Where I work, it is standard policy to greet and adress customers. A mid eastern man and woman came in (obviously new to the country)
I said hello to the woman, and then to the man. "He looked at me as if I was a piece of crap. I asked him if there was anything I could do for him. He told me “It is impolite to adress the woman before the man… it places her in the awkward position of having to speak to an unknown man with out her husband’s permision…”.
I apologized, but thought “well, buddy… get used to it… we talk to people here…(Canada)…”
I think the reason the idea is so persistent might be confirmation bias. We’re much more likely to remember, or hear about, the time when someone said something innocent, or used an ordinary hand gesture and ended up locked in a cell for the night, or got slapped around the face, or had a bucket of water tipped over them, or the locals all fell about laughing and pointing, than we are to remember or hear about the time when someone said something innocent, or used an ordinary hand gesture and the locals were merely quietly bemused or just brushed it off.
I haven’t a clue if it’s apocryphal, but an example of this that springs to my mind is the story of some guys who got into serious difficulties in a small boat, but the authorities left them to drown because their emphatic gesturing was interpreted as locally meaning ‘stay away’.

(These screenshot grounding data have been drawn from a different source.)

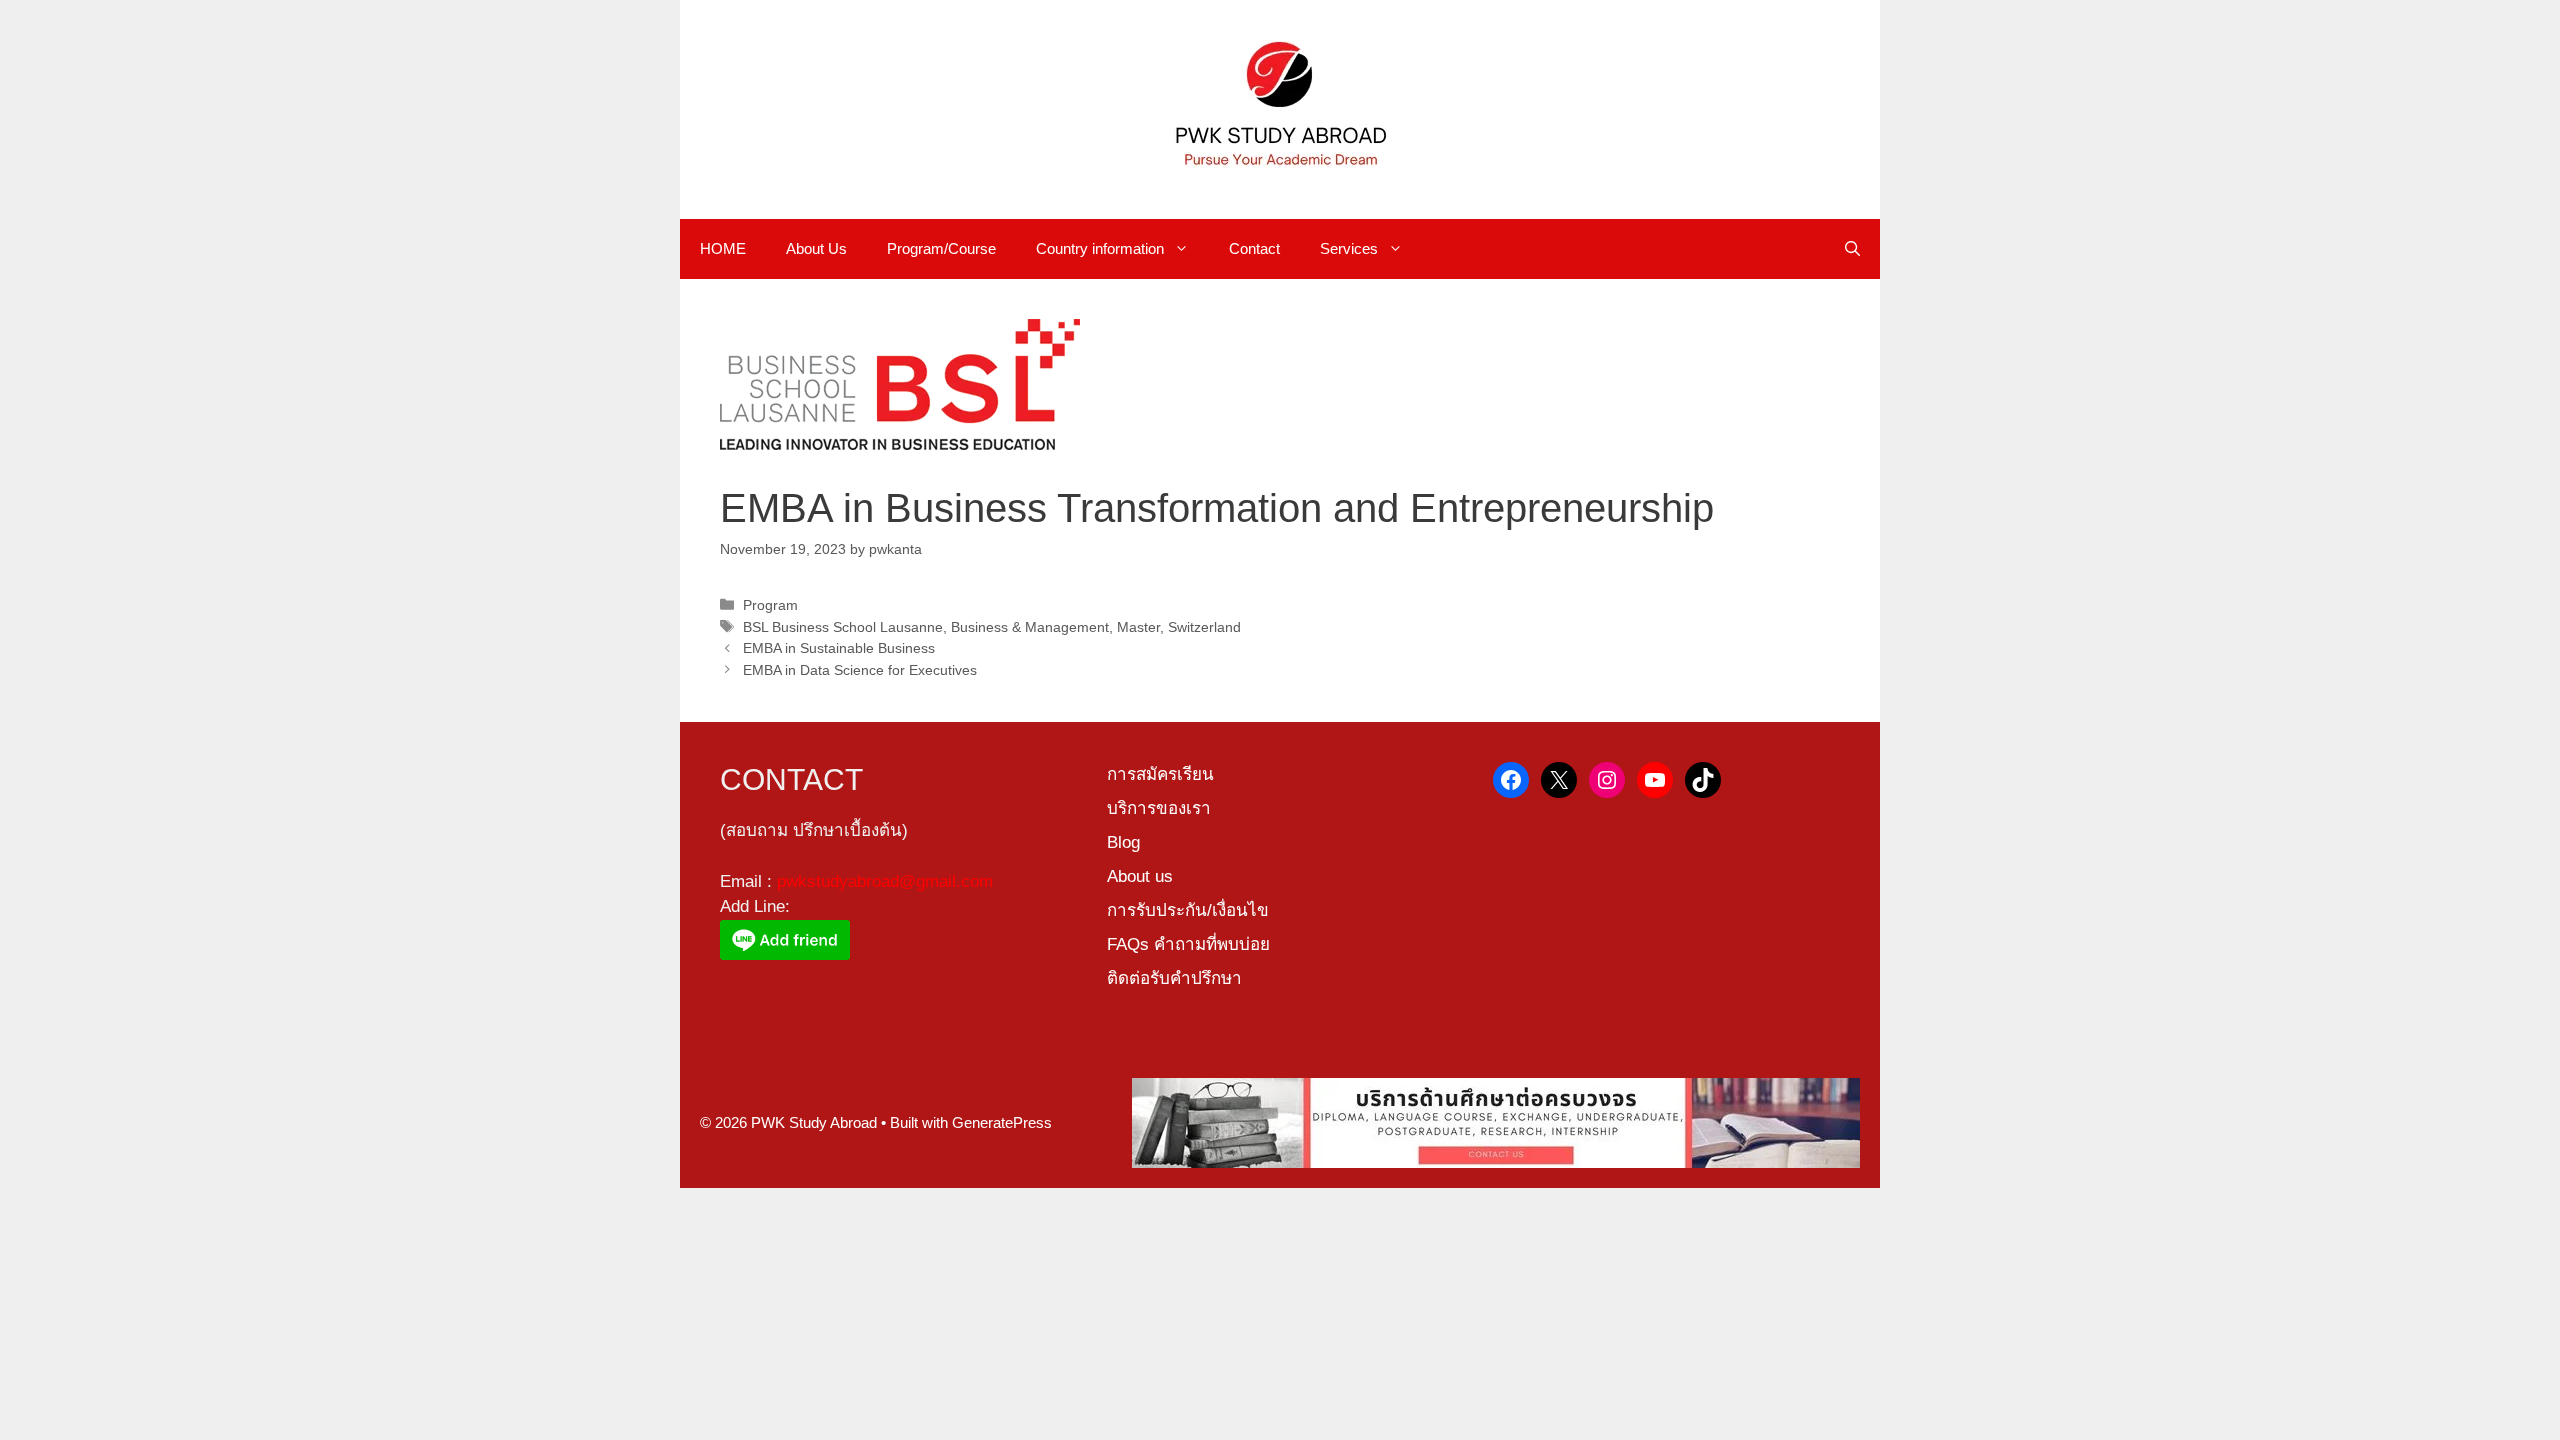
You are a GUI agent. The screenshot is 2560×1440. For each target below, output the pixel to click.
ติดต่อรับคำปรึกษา (1174, 978)
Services (1349, 248)
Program (770, 605)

Ho hum. Here we go again… Daily Mail readers of the world unite. :rolleyes:
Christmas is not “banned” by anyone, let alone Councils.
The stories that get circulated nearly always fall into two categories:
Urban Legends - or a misinterpretation of a story after it’s been passed through the filter of hysterical right-wing newspapers columnists. “Winterval” is a good example of this.
Isolated misunderstandings - occasionally, as with the Oxfam case, a particular individual (often low down in the organisational hierarchy) will make a mistake, either interpreting guidance wrongly or making an error of ommission. It rarely, if ever, represents “official” policy, and is usually corrected straight away.
But none of this seems to get through to the mouth-breathing knuckle-draggers who still insist that putting up an xmas tree will result in a visit from the Thought Police.
Excellent article on this phenomenon last xmas in the Grauniad:
One of my Venezuelan relatives committed the faux-pas of hissing (“PSSSSST!”) to get a waitress’s attention in a restaurant in Oxford. It’s fairly normal in some Latin American countries, but a complete no-no in the UK.